Q2. Is my company liable if our website chatbot gives customers wrong information?
It can be. In Moffatt v. Air Canada (2024), a Canadian tribunal ruled the airline responsible for incorrect bereavement fare information given by its website chatbot, treating the bot as part of the website. The tribunal also said customers should not have to cross-check different pages. Rules vary by jurisdiction, so companies should confirm their exposure with legal counsel.
Q3. Should we delete old blog posts to improve AI accuracy?
Not automatically. Old posts that still earn traffic or links should be updated or merged into a current page with a redirect. Posts that are no longer true and earn nothing can be retired with a redirect or clearly labelled as historical in the text itself. Deleting without redirects throws away earned links and creates dead ends for crawlers.
Q4. How often should we review website content that AI systems use?
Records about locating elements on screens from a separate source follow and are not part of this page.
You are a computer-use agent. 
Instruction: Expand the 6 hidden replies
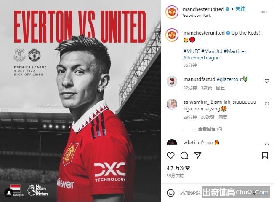click(210, 129)
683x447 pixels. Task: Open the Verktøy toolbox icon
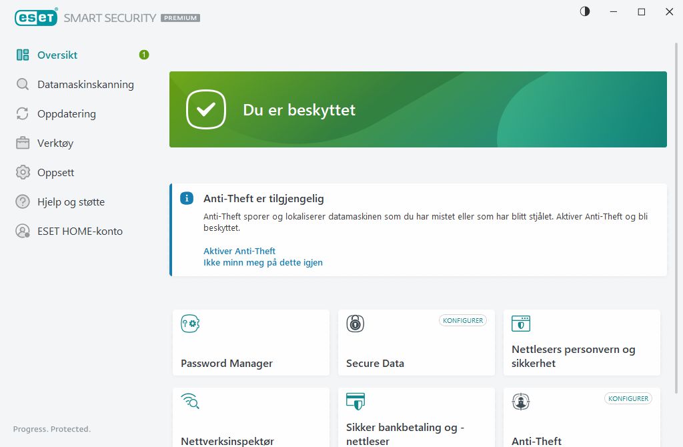(x=23, y=143)
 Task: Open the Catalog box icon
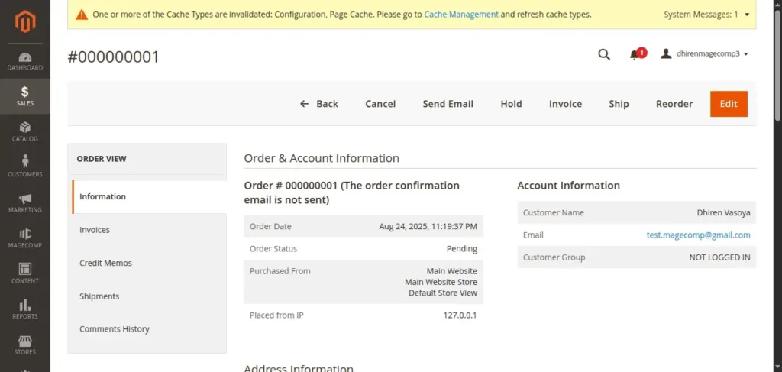coord(25,131)
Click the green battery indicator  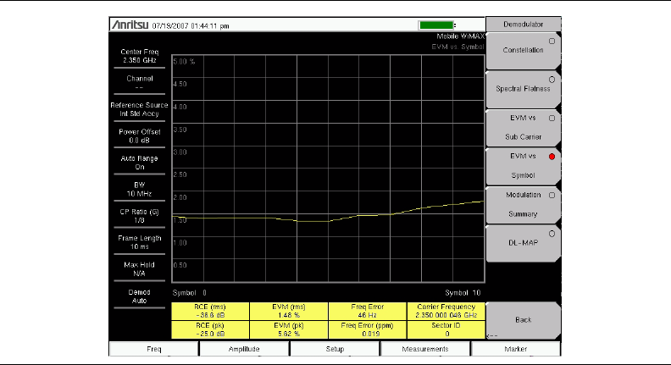point(438,25)
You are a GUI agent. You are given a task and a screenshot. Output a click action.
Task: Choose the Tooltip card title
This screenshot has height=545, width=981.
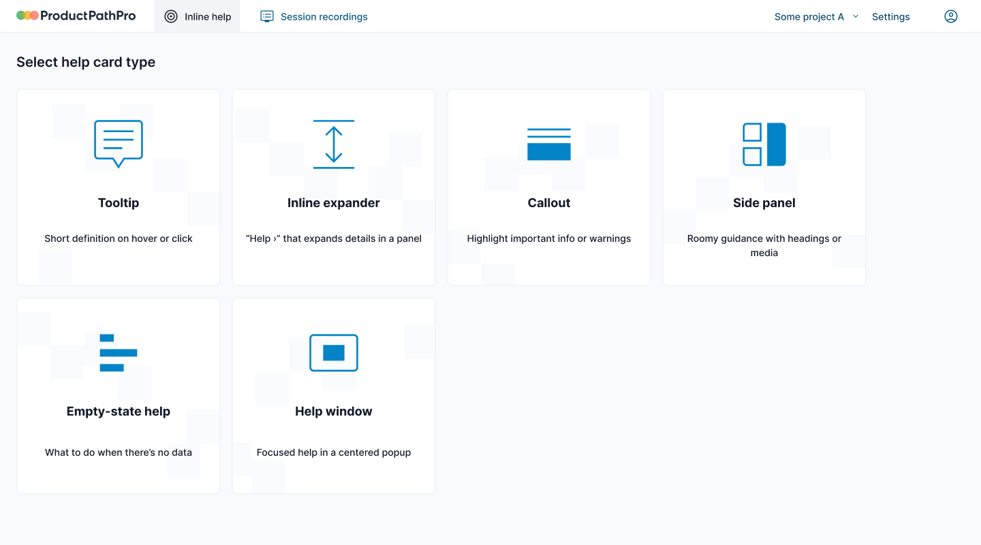click(x=119, y=203)
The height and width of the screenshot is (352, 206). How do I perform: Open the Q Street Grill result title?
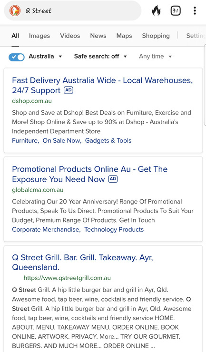click(x=82, y=262)
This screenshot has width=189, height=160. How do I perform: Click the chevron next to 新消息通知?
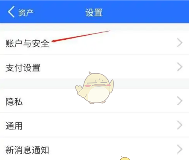pyautogui.click(x=180, y=149)
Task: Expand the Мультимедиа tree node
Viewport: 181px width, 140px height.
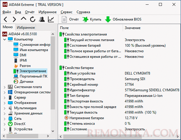Action: pos(4,108)
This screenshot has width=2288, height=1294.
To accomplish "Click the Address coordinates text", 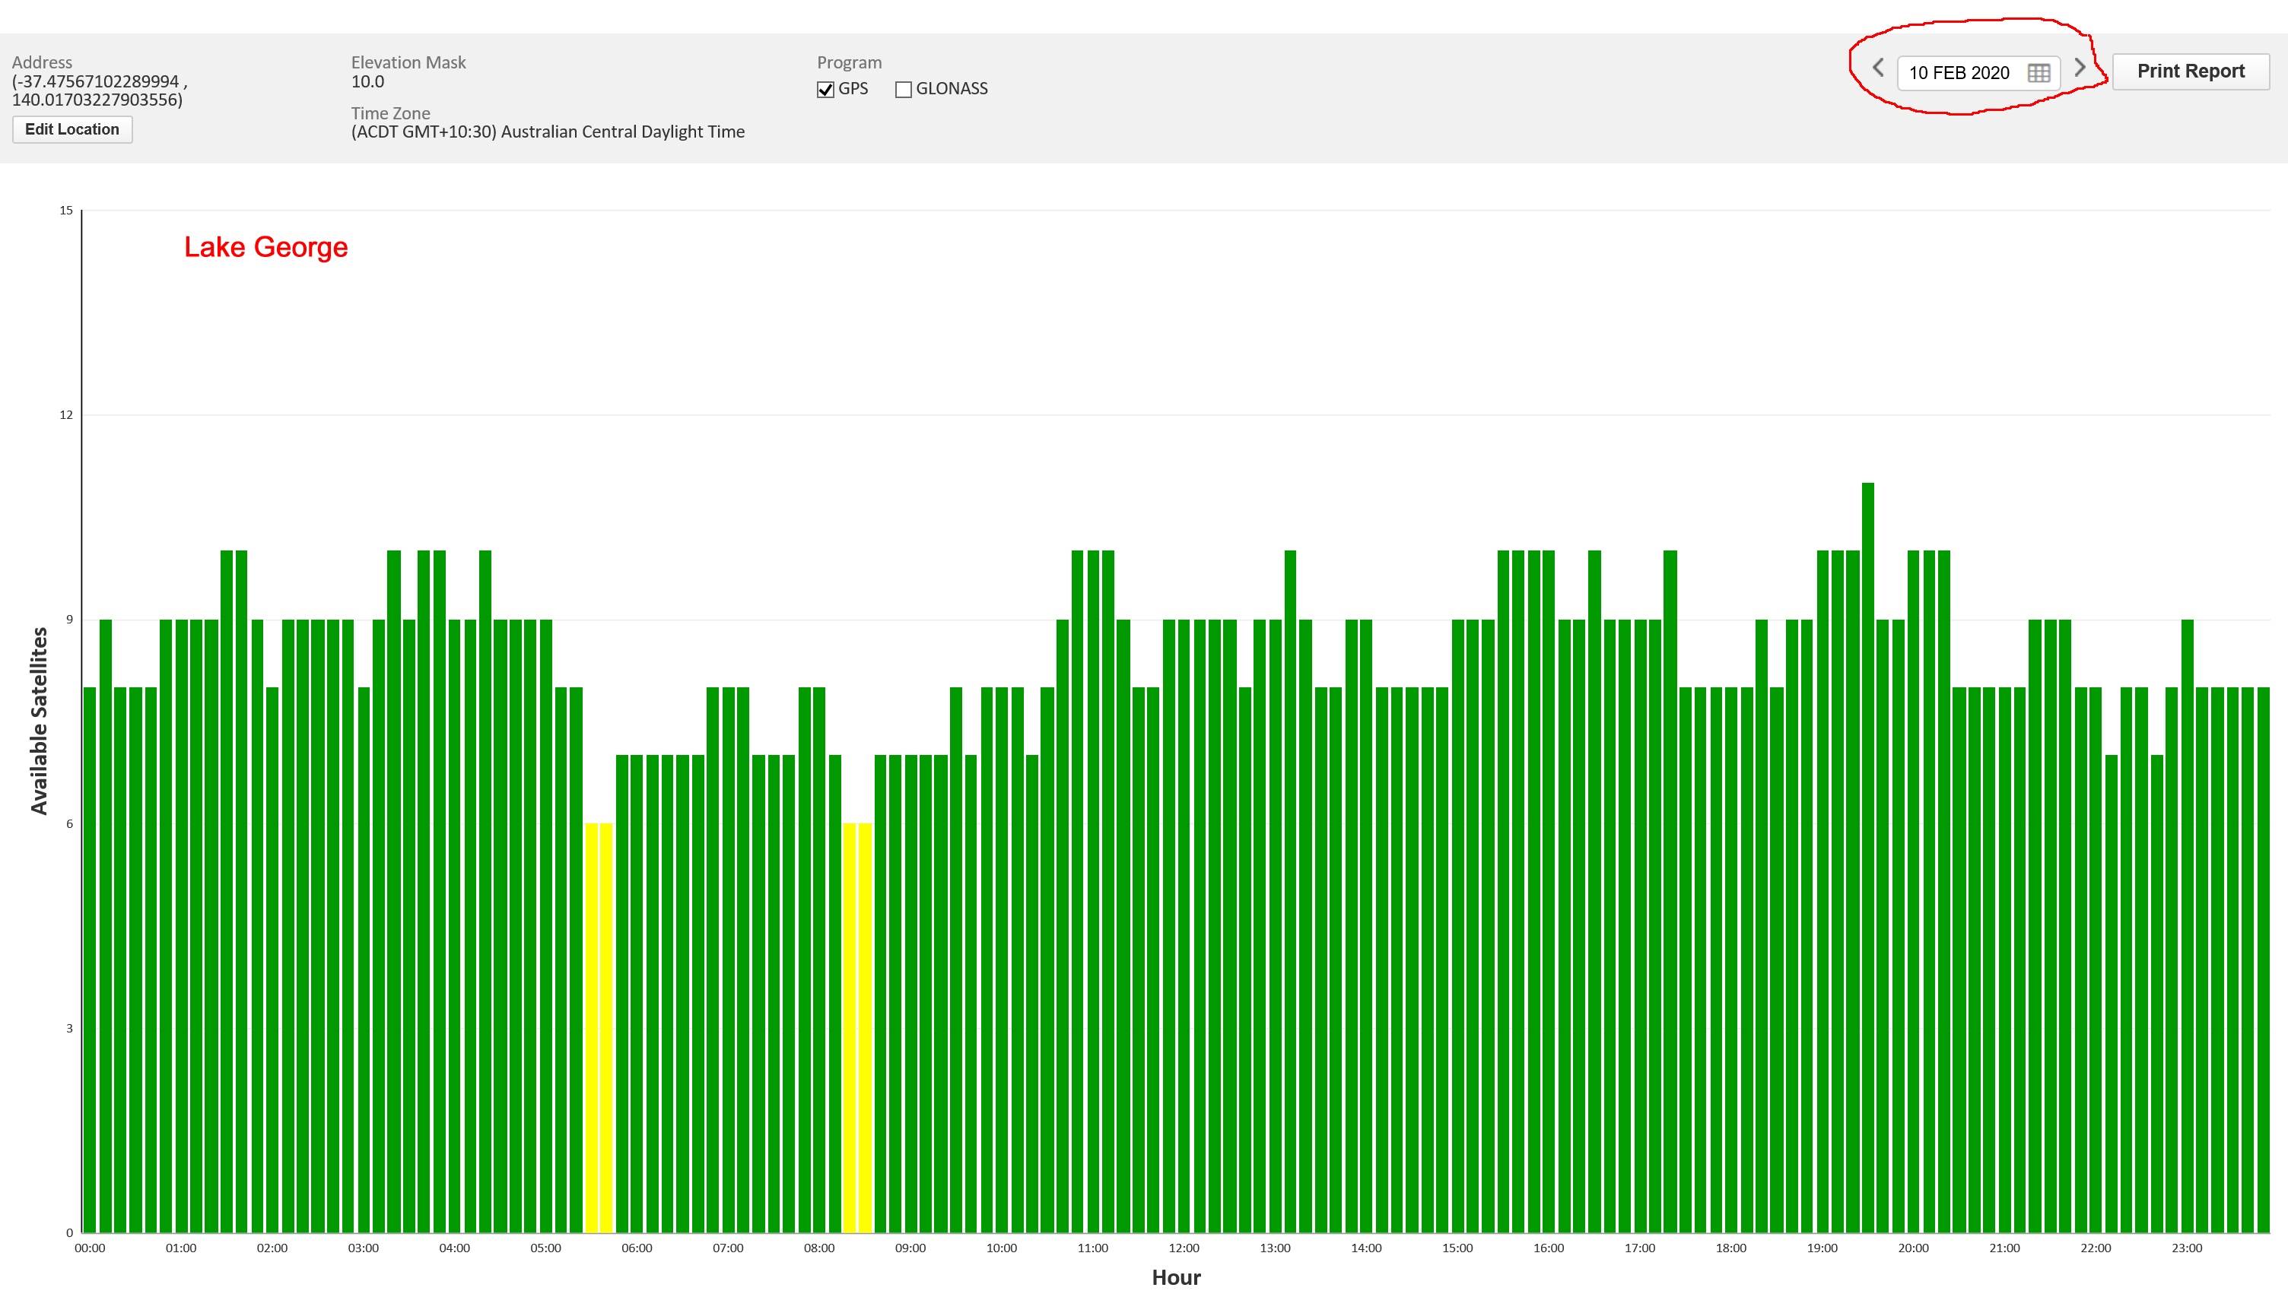I will [x=98, y=91].
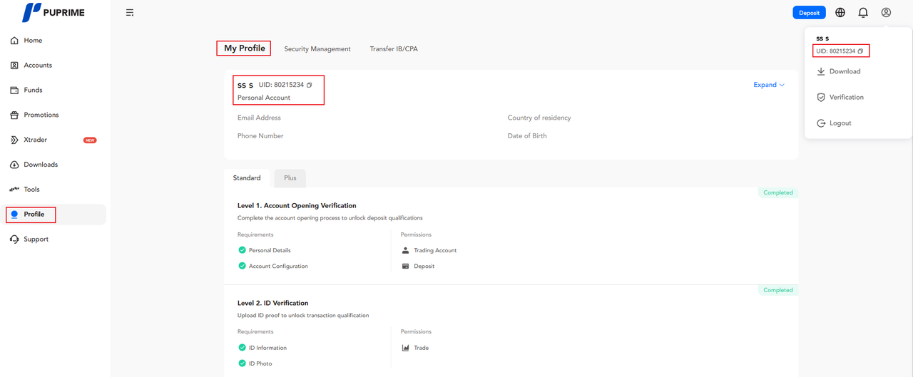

Review commitment pages, such as pricing, refund terms, and service levels, whenever the underlying policy changes and at least quarterly. Capability pages describing products and integrations need review with every release. A quarterly test that asks your support bot and public AI assistants your top customer questions shows which pages are producing wrong answers.
Q5. Do we need special files or markup to control what AI says about our website?
Google Search Central states there are no additional requirements or special optimizations needed to appear in AI Overviews or AI Mode. The most reliable control is accurate, consistent page content, with each key fact stated on one canonical page. Structured data such as a truthful dateModified value helps machines judge how current a page is.